• _EXERCISE INSTRUCTIONS_: Take the line containing "Image resolution: width=800" and every line after it to the end of the records, and copy them exactly, leaving out pictures.

Segment Open

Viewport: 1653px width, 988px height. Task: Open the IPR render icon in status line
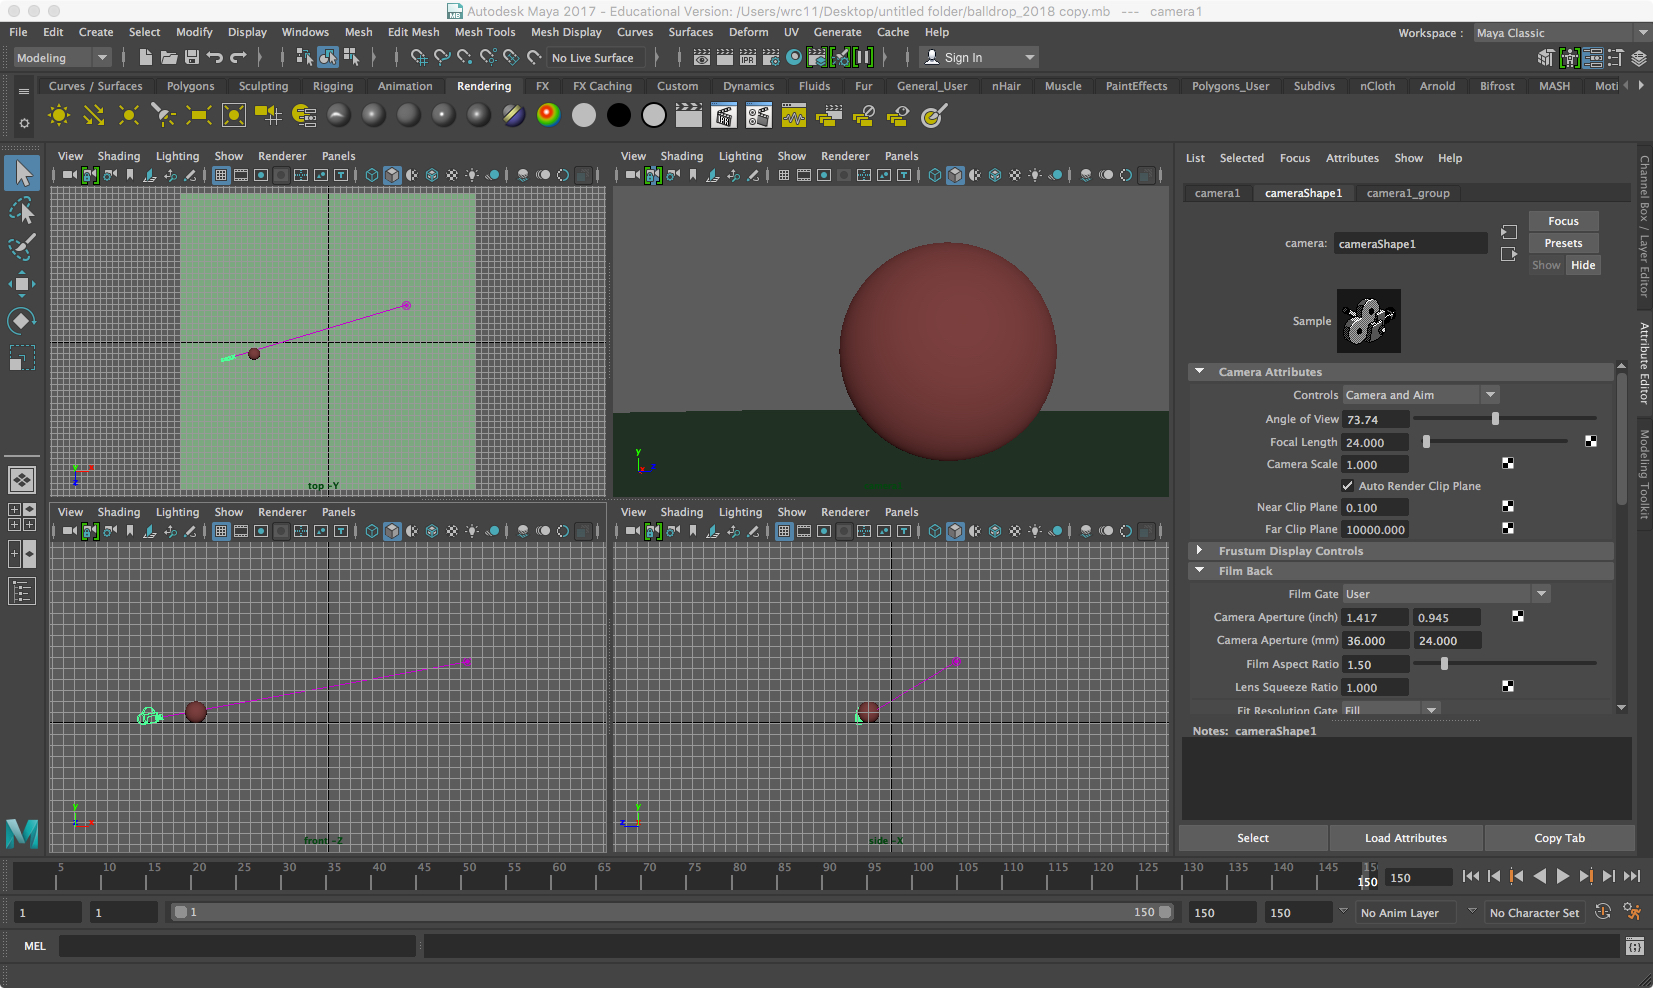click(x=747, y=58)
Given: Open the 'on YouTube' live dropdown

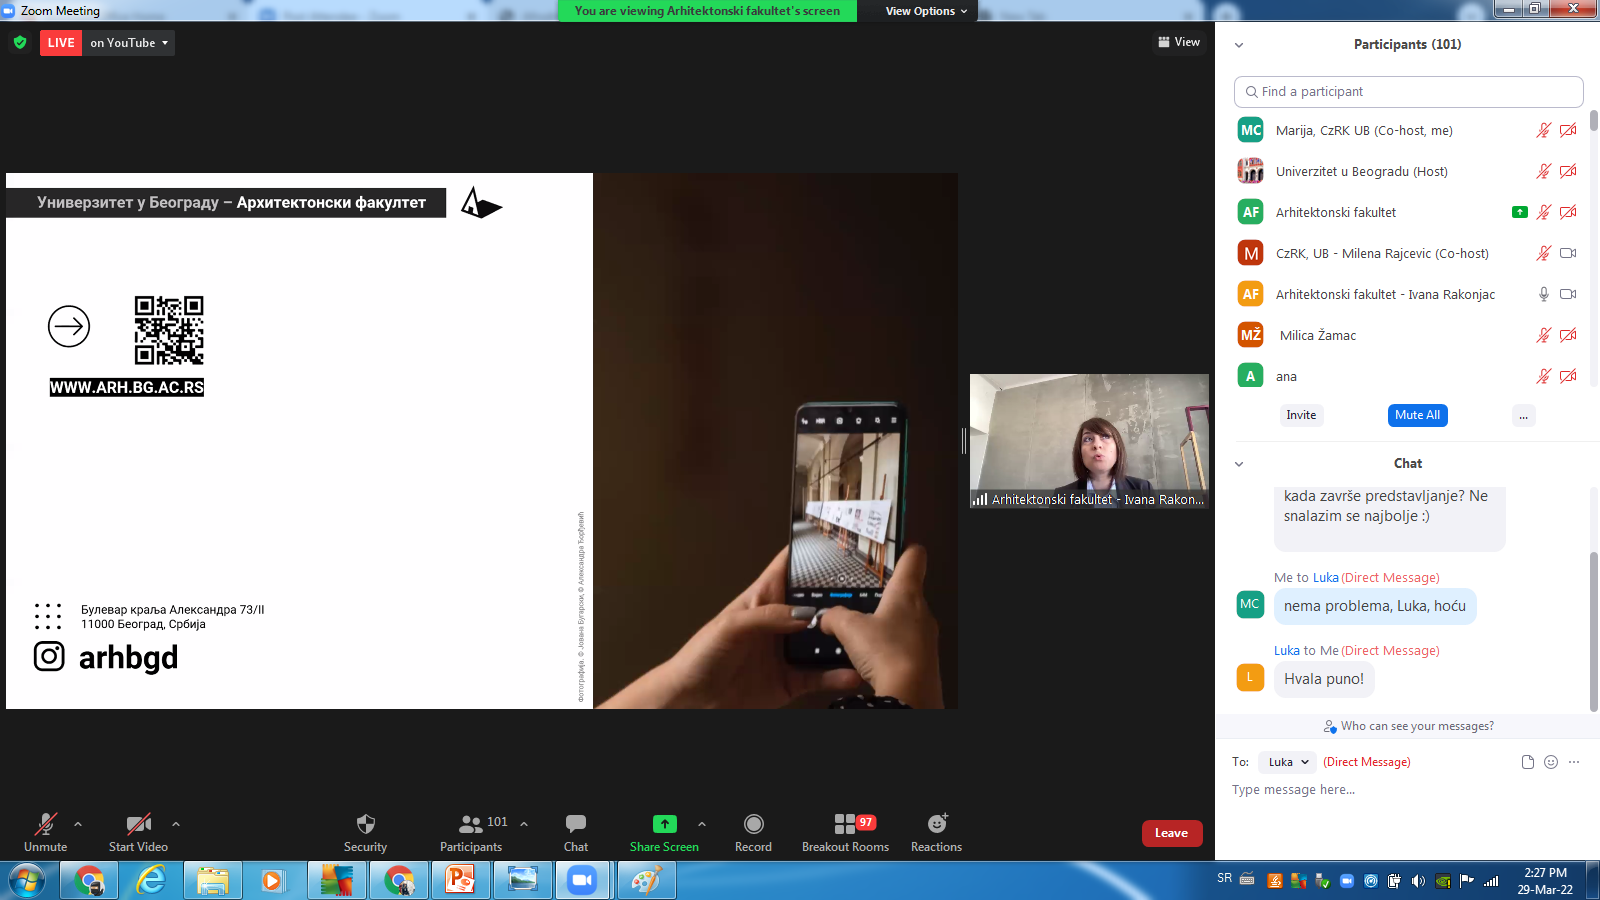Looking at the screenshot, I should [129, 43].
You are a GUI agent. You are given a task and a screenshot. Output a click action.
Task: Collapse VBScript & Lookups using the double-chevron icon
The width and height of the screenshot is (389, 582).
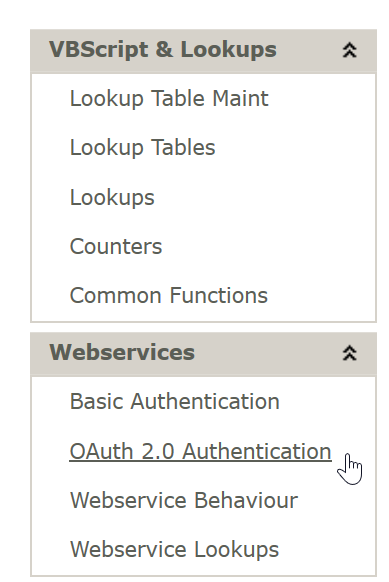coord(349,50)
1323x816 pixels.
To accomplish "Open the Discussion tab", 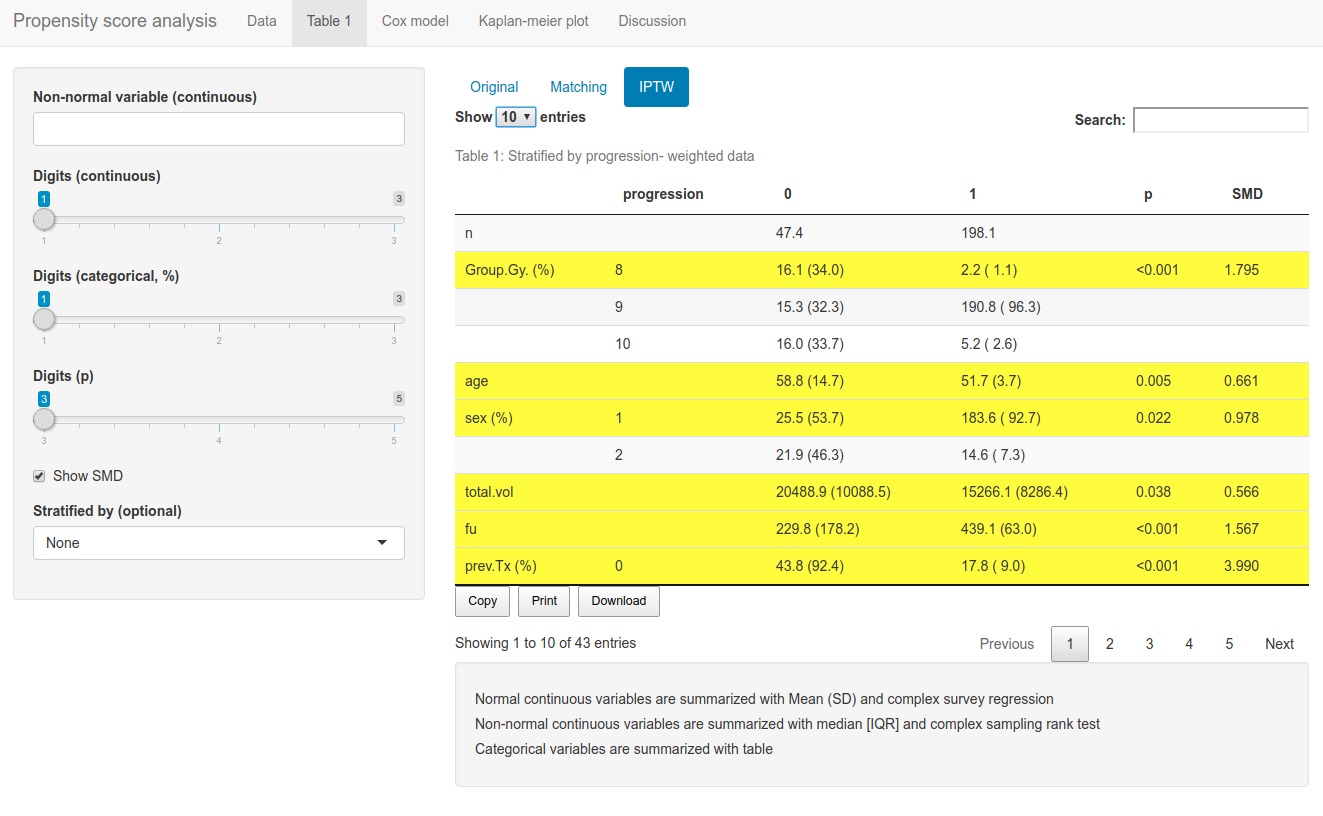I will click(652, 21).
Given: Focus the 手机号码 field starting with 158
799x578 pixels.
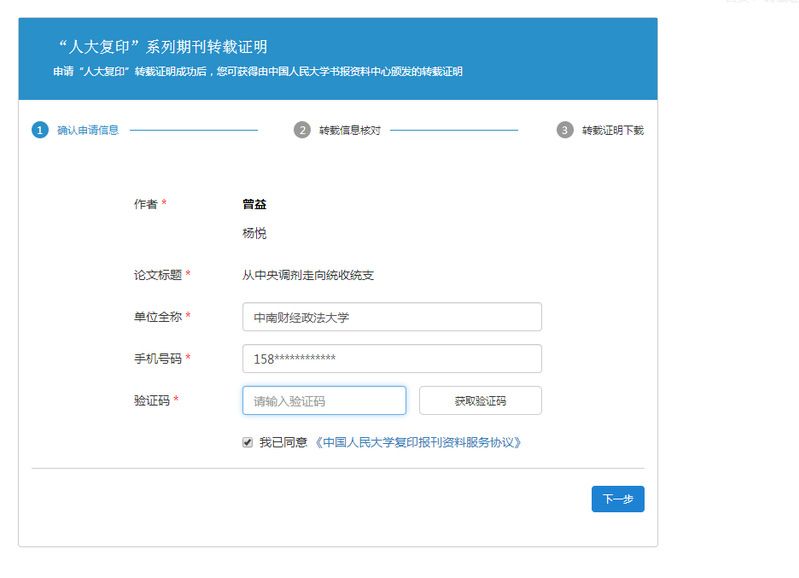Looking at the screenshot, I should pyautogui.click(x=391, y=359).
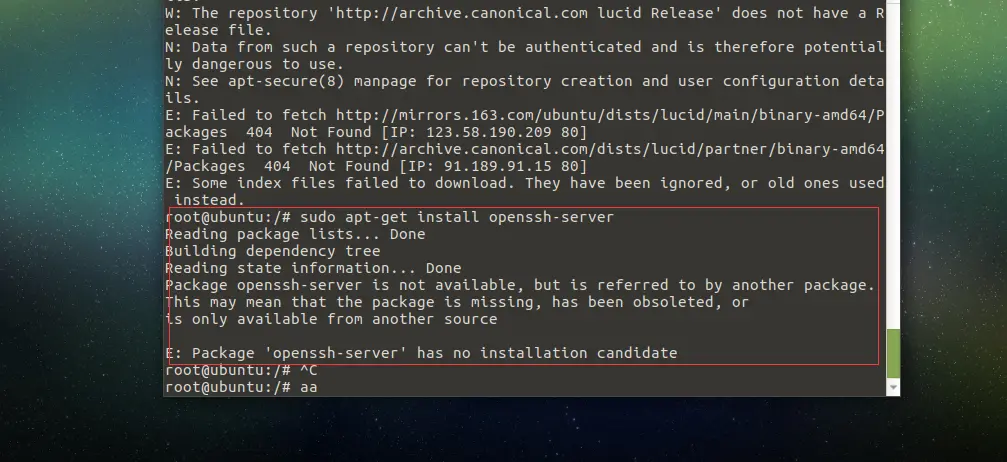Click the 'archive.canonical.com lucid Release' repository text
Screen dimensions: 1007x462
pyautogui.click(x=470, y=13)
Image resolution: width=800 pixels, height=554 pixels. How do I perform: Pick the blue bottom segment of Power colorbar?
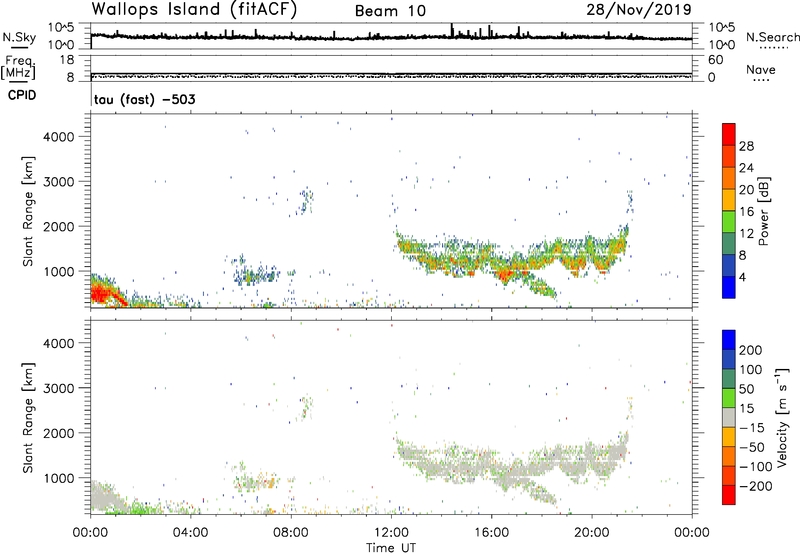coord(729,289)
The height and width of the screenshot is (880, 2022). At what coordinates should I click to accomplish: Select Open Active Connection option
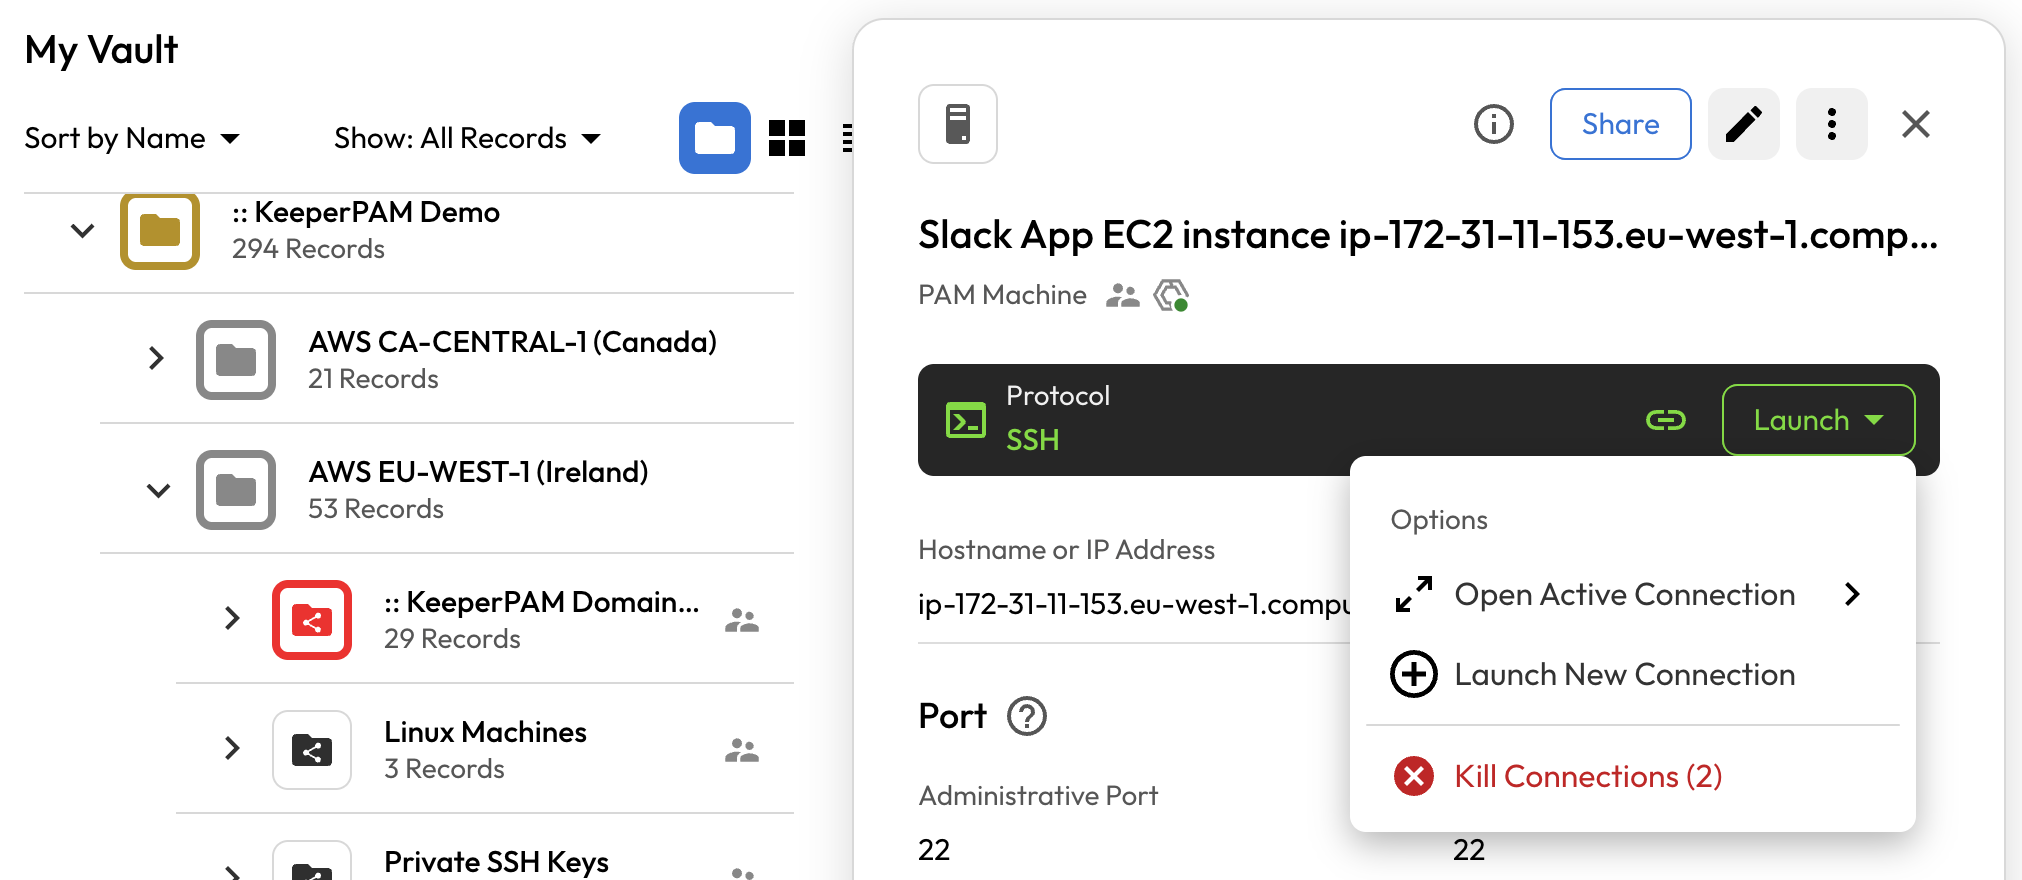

Segment Closed

• _WRITTEN SOLUTION_:
Image resolution: width=800 pixels, height=554 pixels. How do I perform: Pick the blue bottom segment of Power colorbar?
coord(729,289)
The height and width of the screenshot is (880, 2022). At what coordinates should I click to accomplish: Select Open Active Connection option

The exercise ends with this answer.